(Dataset items)
◇ ◇ ◇ ◇ ◇

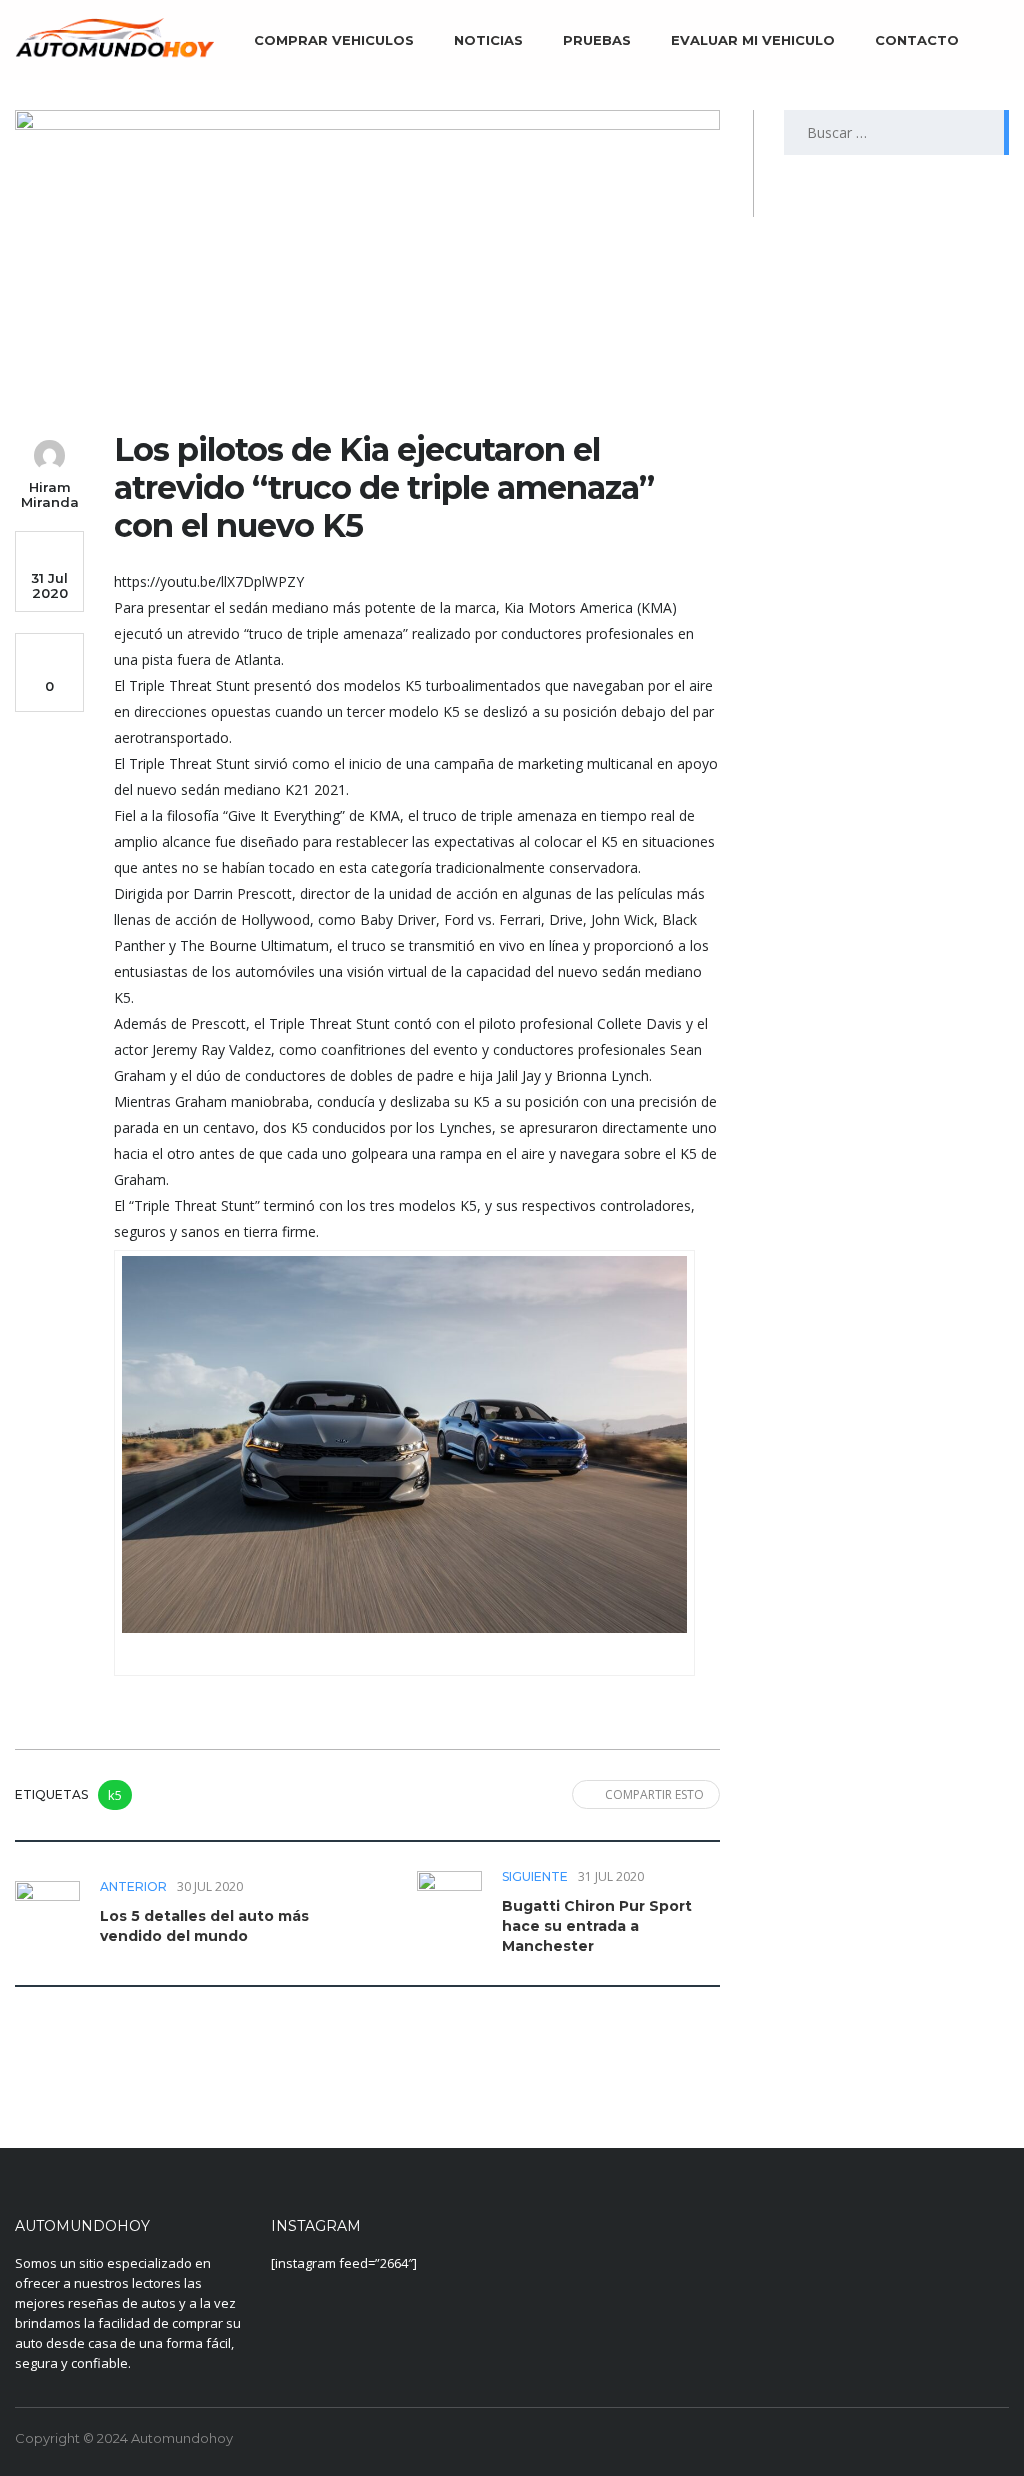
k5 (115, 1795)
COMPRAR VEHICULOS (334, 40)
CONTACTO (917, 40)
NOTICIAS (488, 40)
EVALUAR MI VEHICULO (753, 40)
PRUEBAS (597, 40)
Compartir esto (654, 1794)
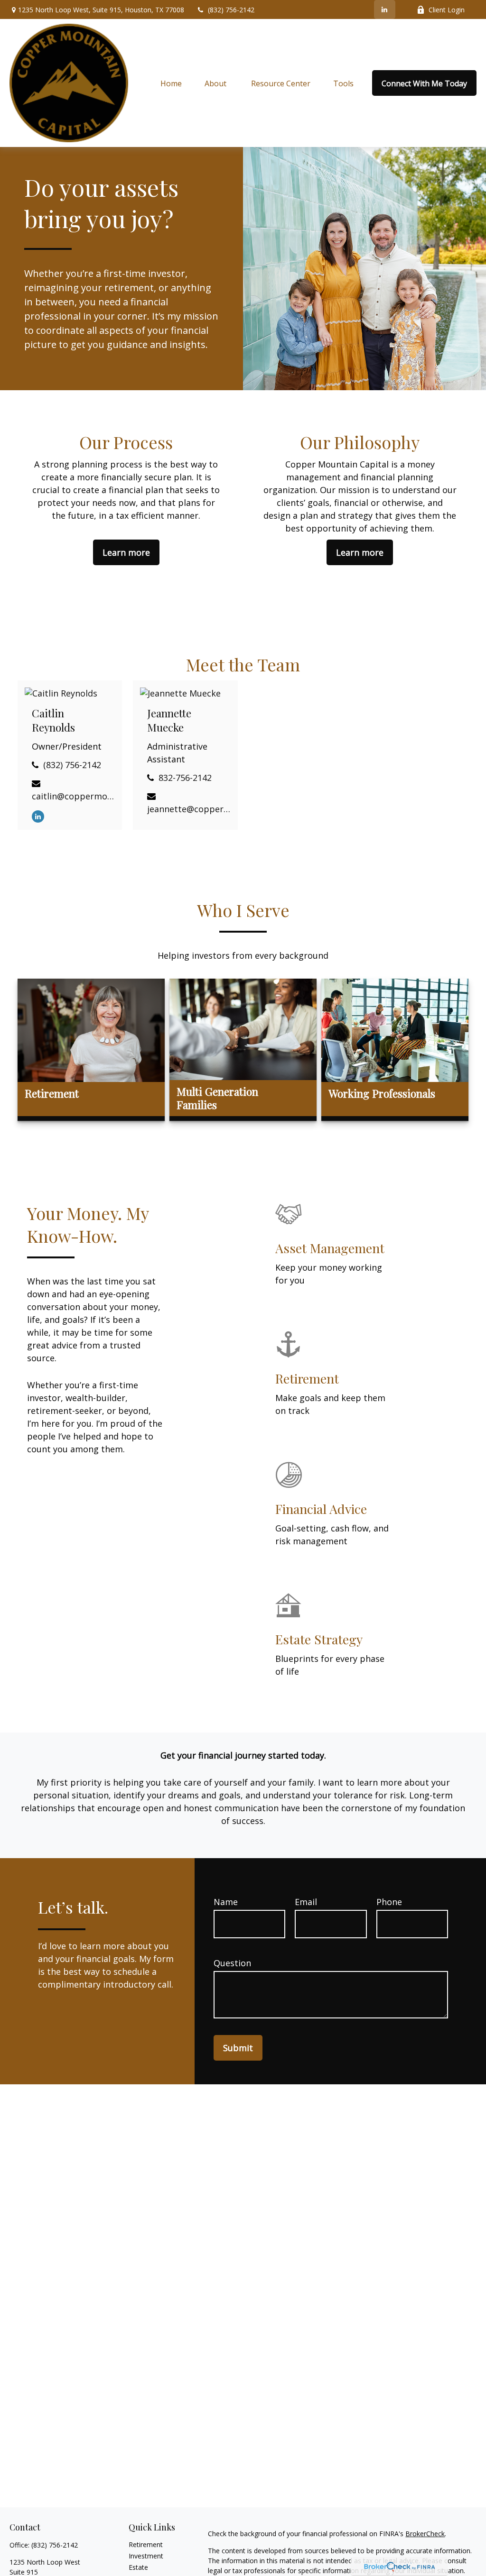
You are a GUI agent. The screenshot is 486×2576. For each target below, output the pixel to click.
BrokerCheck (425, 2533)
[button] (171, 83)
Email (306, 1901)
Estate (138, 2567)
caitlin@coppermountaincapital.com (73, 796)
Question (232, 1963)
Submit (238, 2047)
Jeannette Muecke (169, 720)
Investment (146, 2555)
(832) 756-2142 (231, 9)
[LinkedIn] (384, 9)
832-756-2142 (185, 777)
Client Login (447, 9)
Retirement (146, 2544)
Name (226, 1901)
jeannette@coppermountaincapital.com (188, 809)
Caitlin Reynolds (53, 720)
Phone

◇ ◇ ◇ ◇ ◇

§ **PROBLEM DETAILS**: None of the pictures should be copied, but every record above must be returned exactly.

§ **YOUR RESPONSE**:
k5 (115, 1795)
COMPRAR VEHICULOS (334, 40)
CONTACTO (917, 40)
NOTICIAS (488, 40)
EVALUAR MI VEHICULO (753, 40)
PRUEBAS (597, 40)
Compartir esto (654, 1794)
You are a GUI agent. The screenshot is 486×2576. For each target below, output the pixel to click.
BrokerCheck (425, 2533)
[button] (171, 83)
Email (306, 1901)
Estate (138, 2567)
caitlin@coppermountaincapital.com (73, 796)
Question (232, 1963)
Submit (238, 2047)
Jeannette Muecke (169, 720)
Investment (146, 2555)
(832) 756-2142 (231, 9)
[LinkedIn] (384, 9)
832-756-2142 (185, 777)
Client Login (447, 9)
Retirement (146, 2544)
Name (226, 1901)
jeannette@coppermountaincapital.com (188, 809)
Caitlin Reynolds (53, 720)
Phone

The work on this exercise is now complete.